Romania (/roʊˈmeɪniə/ (listen) ro-MAY-nee-ə; Romanian: România [romɨˈni.a] (listen)) is a country located at the crossroads of Central, Eastern, and Southeastern Europe. It borders on the Black Sea to the southeast, and with Bulgaria to the south, Ukraine to the north, Hungary to the west, Serbia to the southwest, and Moldova to the east. It has a predominantly temperate–continental climate. With a total area of 238,397 square kilometres (92,046 square miles), Romania is the 12th-largest country in Europe and the 6th most populous member state of the European Union, having approximately 20 million inhabitants. Its capital and largest city is Bucharest.
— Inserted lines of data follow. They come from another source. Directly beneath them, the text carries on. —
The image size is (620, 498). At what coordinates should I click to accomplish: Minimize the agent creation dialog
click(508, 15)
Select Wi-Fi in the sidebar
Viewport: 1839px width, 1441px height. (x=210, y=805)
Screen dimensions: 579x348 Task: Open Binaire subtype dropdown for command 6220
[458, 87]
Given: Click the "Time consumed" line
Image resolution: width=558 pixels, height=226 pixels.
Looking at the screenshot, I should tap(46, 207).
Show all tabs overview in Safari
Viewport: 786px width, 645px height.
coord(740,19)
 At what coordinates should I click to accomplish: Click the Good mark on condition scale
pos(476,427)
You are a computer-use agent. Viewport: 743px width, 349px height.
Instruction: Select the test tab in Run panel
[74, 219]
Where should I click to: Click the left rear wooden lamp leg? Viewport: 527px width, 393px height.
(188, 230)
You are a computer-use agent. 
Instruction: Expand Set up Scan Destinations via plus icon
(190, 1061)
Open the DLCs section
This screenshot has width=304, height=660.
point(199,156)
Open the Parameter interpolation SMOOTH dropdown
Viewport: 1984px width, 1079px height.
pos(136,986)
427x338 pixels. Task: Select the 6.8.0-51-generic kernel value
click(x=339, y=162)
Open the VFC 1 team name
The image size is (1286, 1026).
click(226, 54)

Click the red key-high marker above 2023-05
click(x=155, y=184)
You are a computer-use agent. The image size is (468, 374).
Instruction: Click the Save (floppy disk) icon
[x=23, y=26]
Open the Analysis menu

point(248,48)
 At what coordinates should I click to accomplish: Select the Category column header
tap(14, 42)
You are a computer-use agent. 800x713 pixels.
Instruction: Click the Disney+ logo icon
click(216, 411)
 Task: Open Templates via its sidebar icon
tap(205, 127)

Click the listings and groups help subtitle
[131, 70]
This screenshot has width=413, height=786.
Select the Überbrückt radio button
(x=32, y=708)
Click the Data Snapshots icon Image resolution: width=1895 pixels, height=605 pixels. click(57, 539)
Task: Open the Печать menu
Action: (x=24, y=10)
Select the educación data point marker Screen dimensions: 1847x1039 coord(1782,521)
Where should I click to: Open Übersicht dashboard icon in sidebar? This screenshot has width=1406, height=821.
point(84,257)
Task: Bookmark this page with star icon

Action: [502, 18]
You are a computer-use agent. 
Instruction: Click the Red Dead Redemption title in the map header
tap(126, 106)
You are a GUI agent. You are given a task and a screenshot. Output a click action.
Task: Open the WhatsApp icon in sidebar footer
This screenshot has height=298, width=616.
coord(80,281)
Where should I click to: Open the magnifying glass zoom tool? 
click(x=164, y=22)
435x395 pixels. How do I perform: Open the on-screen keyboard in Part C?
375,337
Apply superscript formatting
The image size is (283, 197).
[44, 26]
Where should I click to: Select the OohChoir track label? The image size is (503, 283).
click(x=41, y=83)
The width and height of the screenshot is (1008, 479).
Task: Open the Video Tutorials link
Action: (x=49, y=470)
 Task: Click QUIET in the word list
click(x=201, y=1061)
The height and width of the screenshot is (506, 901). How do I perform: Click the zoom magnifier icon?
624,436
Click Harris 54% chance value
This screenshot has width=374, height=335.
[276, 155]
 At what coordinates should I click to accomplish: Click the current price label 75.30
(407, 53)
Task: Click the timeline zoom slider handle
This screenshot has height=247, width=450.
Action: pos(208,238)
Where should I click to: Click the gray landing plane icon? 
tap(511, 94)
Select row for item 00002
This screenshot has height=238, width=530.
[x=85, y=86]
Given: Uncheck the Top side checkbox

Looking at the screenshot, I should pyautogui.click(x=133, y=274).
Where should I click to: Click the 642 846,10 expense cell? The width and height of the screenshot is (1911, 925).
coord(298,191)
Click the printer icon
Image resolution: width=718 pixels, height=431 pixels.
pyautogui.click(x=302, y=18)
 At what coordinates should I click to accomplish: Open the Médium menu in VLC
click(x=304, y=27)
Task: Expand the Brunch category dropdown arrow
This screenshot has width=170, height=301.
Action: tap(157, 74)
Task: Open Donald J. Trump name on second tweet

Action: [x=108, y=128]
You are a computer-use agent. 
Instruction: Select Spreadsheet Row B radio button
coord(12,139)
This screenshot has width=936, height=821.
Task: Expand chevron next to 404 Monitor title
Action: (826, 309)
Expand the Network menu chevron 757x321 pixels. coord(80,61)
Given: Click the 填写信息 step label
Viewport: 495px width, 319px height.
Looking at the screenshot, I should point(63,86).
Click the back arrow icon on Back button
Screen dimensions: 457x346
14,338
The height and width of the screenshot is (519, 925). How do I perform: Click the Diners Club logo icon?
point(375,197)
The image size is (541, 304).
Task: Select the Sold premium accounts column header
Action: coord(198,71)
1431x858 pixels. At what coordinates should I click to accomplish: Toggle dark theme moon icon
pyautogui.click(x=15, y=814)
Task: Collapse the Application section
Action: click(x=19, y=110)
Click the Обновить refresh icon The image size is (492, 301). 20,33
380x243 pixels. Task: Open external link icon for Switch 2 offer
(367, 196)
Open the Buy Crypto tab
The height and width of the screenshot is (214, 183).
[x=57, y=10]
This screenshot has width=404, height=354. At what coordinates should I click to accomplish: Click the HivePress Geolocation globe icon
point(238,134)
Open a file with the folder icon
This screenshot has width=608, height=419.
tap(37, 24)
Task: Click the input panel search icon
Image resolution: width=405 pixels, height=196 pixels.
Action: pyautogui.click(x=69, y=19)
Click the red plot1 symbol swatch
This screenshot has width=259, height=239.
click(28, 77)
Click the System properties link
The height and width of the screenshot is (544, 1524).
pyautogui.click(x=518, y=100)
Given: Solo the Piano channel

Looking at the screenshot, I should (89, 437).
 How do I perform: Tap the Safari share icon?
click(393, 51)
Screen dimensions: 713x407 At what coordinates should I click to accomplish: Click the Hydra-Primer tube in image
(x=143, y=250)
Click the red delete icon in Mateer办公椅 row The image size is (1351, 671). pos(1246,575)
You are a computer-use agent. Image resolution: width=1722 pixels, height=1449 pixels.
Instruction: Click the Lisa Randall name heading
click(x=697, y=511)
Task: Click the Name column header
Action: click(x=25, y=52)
Other major urban areas include: Cluj-Napoca, Timișoara, Iași, Constanța, Craiova, Brașov, and Galați.
The River Danube, Europe’s second-longest river, rises in Germany‘s Black Forest and flows in a generally southeasterly direction for 2,857 km (1,775 mi), coursing through ten countries before emptying into Romania’s Danube Delta. The Carpathian Mountains, which cross Romania from the north to the southwest, include Moldoveanu Peak, at an altitude of 2,544 m (8,346 ft).
Modern Romania was formed in 1859 through a personal union of the Danubian Principalities of Moldavia and Wallachia. The new state, officially named Romania since 1866, gained independence from the Ottoman Empire in 1877. Following World War I, after declaring its neutrality in 1914, when Romania fought on the side of the Allied powers beginning in 1916, Bukovina, Bessarabia, Transylvania as well as parts of Banat, Crișana, and Maramureș became part of the sovereign Kingdom of Romania. In June–August 1940, as a consequence of the Molotov–Ribbentrop Pact and Second Vienna Award, Romania was compelled to cede Bessarabia and Northern Bukovina to the Soviet Union, and Northern Transylvania to Hungary. In November 1940, Romania signed the Tripartite Pact and, consequently, in June 1941 entered World War II on the Axis side, fighting against the Soviet Union until August 1944, when it joined the Allies and recovered Northern Transylvania. Following the war, under the occupation of the Red Army‘s forces, Romania became a socialist republicand a member of the Warsaw Pact. After the 1989 Revolution, Romania began a transition towards democracy and a market economy.
Romania ranks 52nd in the Human Development Index, and is a developing country. It has the world’s 47th largest economy by nominal GDP and an annual economic growth rate of 7% (2017), the highest in the EU at the time. Following rapid economic growth in the early 2000s, Romania has an economy based predominantly on services and is a producer and net exporter of machines and electric energy, featuring companies like Automobile Dacia and OMV Petrom. It has been a member of the United Nations since 1955, part of NATO since 2004, and part of the European Union since 2007. An overwhelming majority of the population identifies as Eastern Orthodox Christian and are native speakers of Romanian, a Romance language.